Joe Biden l’avait promis lors de sa campagne électorale. Il a tenu sa promesse: le 46e locataire de la Maison blanche a mis son veto au projet d’oléoduc canado-américain Keystone XL, dont l'autorisation avait été signée en mars 2019 par Donald Trump.
«Nous sommes déçus par sa décision à l’égard du projet Keystone XL. Nous reconnaissons toutefois la décision du président de tenir la promesse qu’il avait faite en campagne électorale», a commenté Justin Trudeau.
un tube de 2.000 km de long
Lancé au début de la décennie précédente, ce projet prévoit la construction d’un tube de 2.000 km reliant Hardisty (Alberta, Canada) à Steele City (Nebraska, Etats-Unis), lieu de jonction avec le réseau d’oléoducs américains. Devant coûter 8 milliards de dollars, cette installation est dimensionnée pour transporter 830.000 barils de brut par jour. Un pétrole extrait des sables bitumineux de l’Alberta: l’une des plus polluantes sources de production d’hydrocarbures de la planète !
Selon une estimation du Stockholm Environment Institute (SEI), l’infrastructure aurait pu contribuer à relâcher plus de 4 milliards de tonnes de gaz à effet de serre (Ges) durant son demi siècle de vie prévue: l’équivalent des émissions annuelles des 27 pays de l’Union européenne.

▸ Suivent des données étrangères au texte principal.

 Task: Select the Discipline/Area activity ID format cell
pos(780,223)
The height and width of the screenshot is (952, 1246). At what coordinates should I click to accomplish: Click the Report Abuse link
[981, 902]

mesure environnementale et économique
Environnementale, la décision de Joe Biden n’est pas non plus dénuée d’arrière-pensée économique. Pour les pétroliers canadiens, le Keystone XL est une porte ouverte, via le réseau de pipes américains, vers les raffineries du Texas: cœur du marché nord-américain du pétrole. Pour leurs concurrents américains, c’est l’assurance de voir arriver de nouveaux flux de brut, au moment où la demande de produits raffinés reste pénalisée par les conséquences de la pandémie de Covid-19.
L’an passé, les compagnies pétrolières américaines ont licencié plus de 100.000 personnes. Ces entreprises restent fragiles tant que le cours du pétrole texan (le West Texas Intermediate) est inférieur à 50 dollars, ce qui a été le cas entre février 2020 et janvier 2021.
Bon joueur, le premier ministre canadien s’est toutefois réjouit du retour annoncé des Etats-Unis dans l’accord de Paris, ainsi que du gel des forages pétroliers et gaziers dans la Réserve faunique nationale de l'Arctique.
mauvais élève
Gros producteur d’hydrocarbures, le Canada n’a jamais tenu ses engagements climatiques. Dans le cadre du protocole de Kyoto, Ottawa aurait dû réduire de 6% ses émissions de Ges entre 1990 et 2012. Les émissions ont bondi de 29% durant cette période. Dans sa première contribution nationale volontaire, publiée en 2015, le géant nord-américain propose de réduire d’un tiers ses émissions entre 2005 et 2030 (un retour au niveau comptabilisé en 1990, en fait). Or, depuis 2005, les rejets canadiens sont on ne peut plus stables.